Eco Labeling: Understanding Labeling and Certification
With more and more suppliers entering the green arena, both the labeling and certification processes have become more confusing. To help, here’s a look at each of these issues.
In order to find out how to understand eco labels, we went to Consumers Union (CU), the independent and non-profit testing and information organization. To help filter through the seals of approval that appear on many of the green products you use, we also took a look at top certifying organizations to determine just what their seals mean.
According to CU, “Generally, the best eco-labels are seals or logos indicating that an independent organization has verified that a product meets a set of meaningful and consistent standards for environmental protection and/or social justice.”
As reported at the group’s “green” website, www.greenerchoices.org, Consumers Union applies several criteria to determine what’s a valid eco-label and what isn’t.

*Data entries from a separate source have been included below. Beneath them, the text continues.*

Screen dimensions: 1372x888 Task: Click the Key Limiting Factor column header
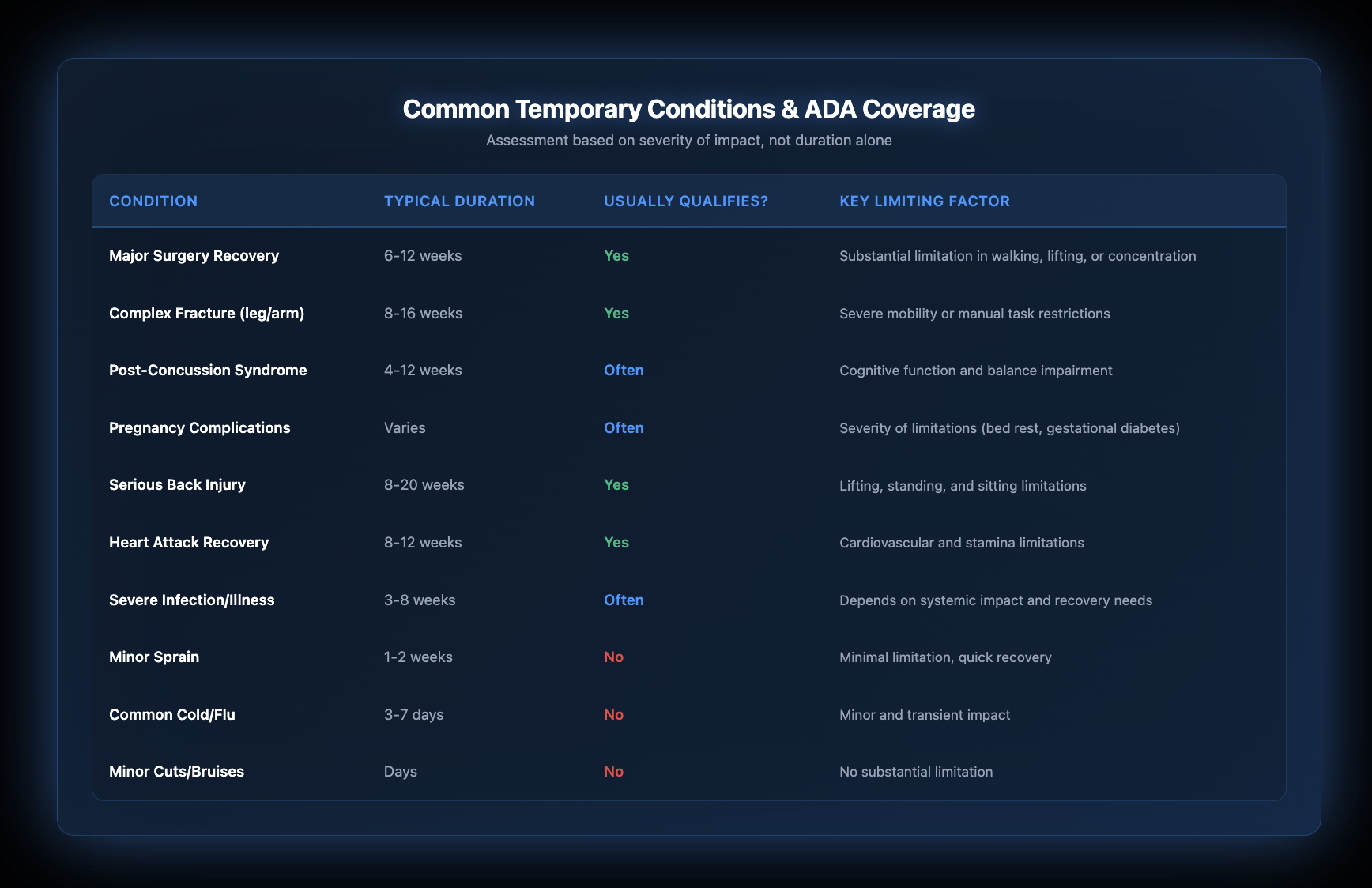924,201
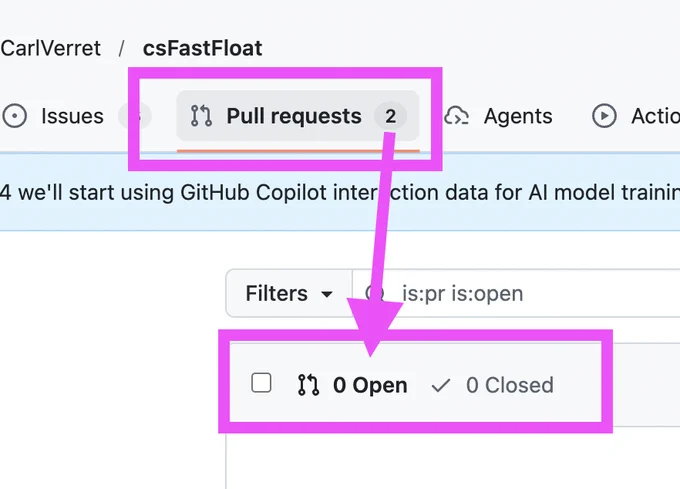Open the Issues tab
Screen dimensions: 680x489
tap(73, 116)
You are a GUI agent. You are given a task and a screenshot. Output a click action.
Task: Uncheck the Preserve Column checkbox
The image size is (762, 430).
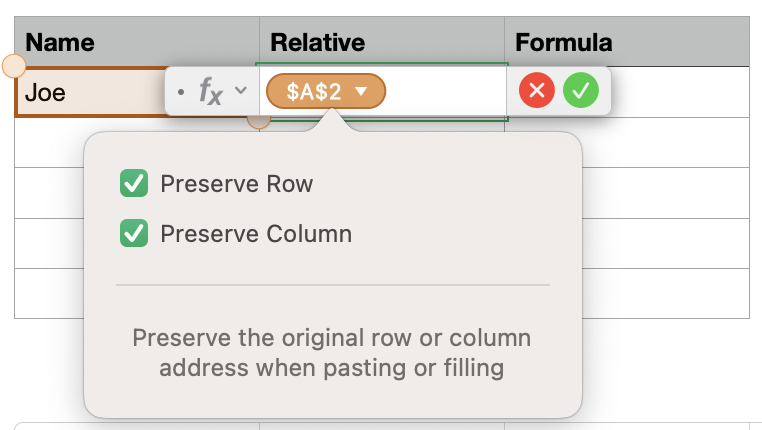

• VERIFIABLE: “Eco-labels should have a set of environmentally meaningful standards” that are verifiable by a separate inspection organization or by a certifying body.
• CONSISTENT: “An eco-label used on one product should have the same meaning if used on other products. Standards should be written in a way that can be verified in a consistent manner.”
• TRANSPARENT: “The organization behind an eco-label should make information about organizational structure, funding, board of directors, and certification standards available to the public.” The reason? Without such information, it’s at best difficult to verify the independence of the organization responsible for certification.
• INDEPENDENT. “Organizations establishing standards and deciding who can use a logo should not have any ties to, and should not receive any funding from the sale of certified products or contributions from logo users beyond fees for certification.” A key point made by CU is that people employed by companies requesting certification for their products should not be affiliated in any way with the certifier’s board of directors.
If you’re uncertain, check out the certifier to see if they have a written policy re. conflict of interest and/or they’re upfront about any affiliations.
There are numerous “certifying” organizations, companies, and bodies. A few, however, meet very few of the criteria necessary to make their “seal of approval” mean much. That makes it difficult for cleaning green services and end users to know what’s what.
To help, here’s a look at three of the most-recognized green product certification organizations, and what their seals mean. They’re by no means the only qualified certifiers—and others, like the Carpet and Rug Institute’s CRI seal and the U.S. Green Building Council, for example, certify within specific categories–but the three presented below are the ones we’ve seen most often.
• DfE. An EPA (Environmental Protection Agency) partnership program, the Design for the Environment (DfE) Safer Product Recognition Program does, among other things, provide recognition to companies and products that use safe chemicals. To date, over a thousand products have been approved to carry the DfE logo. Its most recent area of evaluation is hard-surface disinfectants and sanitizers.
• ECO LOGO. Begun in Canada in the late ‘80s, the familiar EcoLogo green leaf seal is now carried on more than 7,500 “environmentally preferable” green products and services. The program has been managed by TerraChoice Environmental Marketing since 1995.
• GREEN SEAL. Considered by many to be the most prestigious certification, Green Seal is a third-party, not-for-profit certifying body that analyzes the full spectrum of a product’s development—all the way from raw materials used to whether the end product is recyclable. In recent years Green Seal has gone beyond products and expanded its scope to cleaning processes such as its GS-42 standard for providers of cleaning services.